Dengan demikian, berita sensasi sedikit sekali didasarkan pada nalar atau samasekali tidak didasarkan pada nalar yang sehat.
Penyeimbang Tirani Informasi
Lalu bagaimana untuk menyeimbangkan pemberitaan media mainstream yang terkadang tidak akurat 100 persen. Dan sering merugikan Ummat Islam?
Mengutip pernyataan Guru Besar Ilmu Komunikasi Universitas Katolik Atma Jayakarta, Alois A Nugroho yang dimuat di Harian Kompas Kamis (7/2/2013), di halaman dua, mengungkapkan bahwa untuk mengimbangi tirani informasi yang muncul menjelang dan selama pelaksanaan pemilu 2014, masyarakat diminta menggunakan media sosial sebagai alat penyebaran informasi pembanding.
Menurutnya, komunikasi lewat media sosial juga bisa menghimpun gerakan civil society dalam isu tertentu. Tapi harus diingat, gerakan melalui media sosial hanya bisa efektif jika diikuti dengan gerakan offline.
Pada akhirnya, semua parpol perlu melihat fenomena sosial yang ada di media sosial untuk berkaca diri dan mengatur strategi, tak semua kejadian buruk yang menimpa parpol akan serta merta menjatuhkan parpol itu dalam seketika.

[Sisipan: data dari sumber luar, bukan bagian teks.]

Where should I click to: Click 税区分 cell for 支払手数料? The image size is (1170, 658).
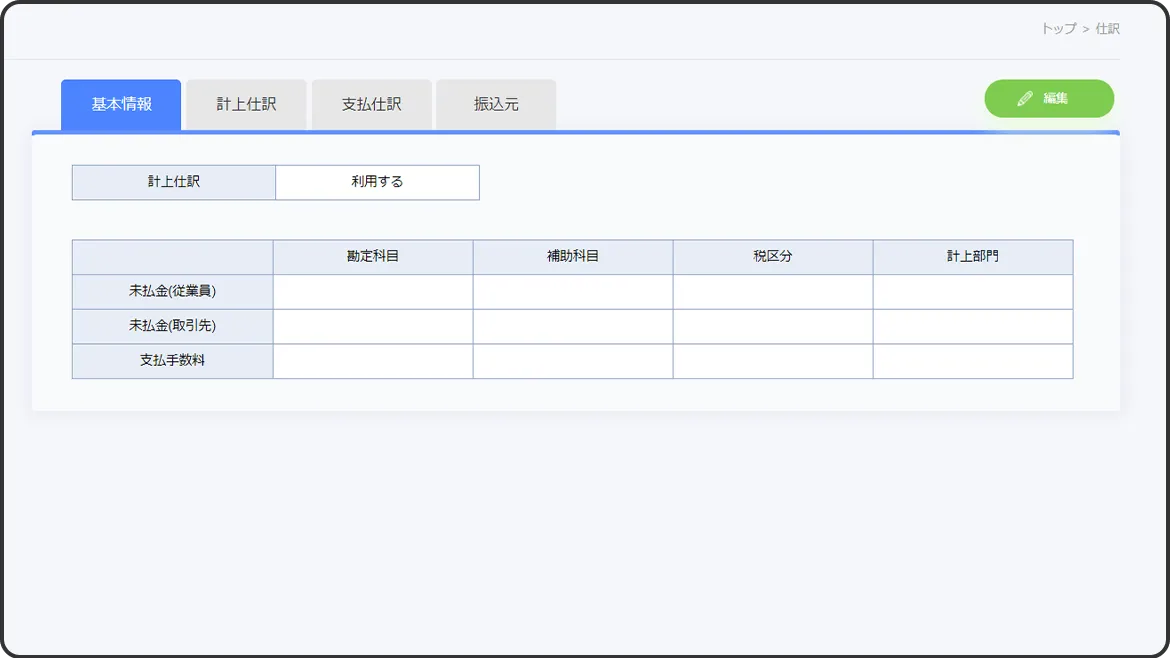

Ya, prahara politik PKS bisa jadi bukti, bagaimana media sosial mengalami lalu lintas yang ramai oleh perbincangan politik yang membuat banyak orang bisa terbuka untuk membedah sisi PKS dari seluruh penjuru angin. Baik pengkritik maupun pendukung PKS di media sosial, terlihat secara massif mengirimkan pesan atau isu melalui media sosial, yang membuat PKS dan kasusnya menjadi topik terpopuler.***[cipto Abu hylmi].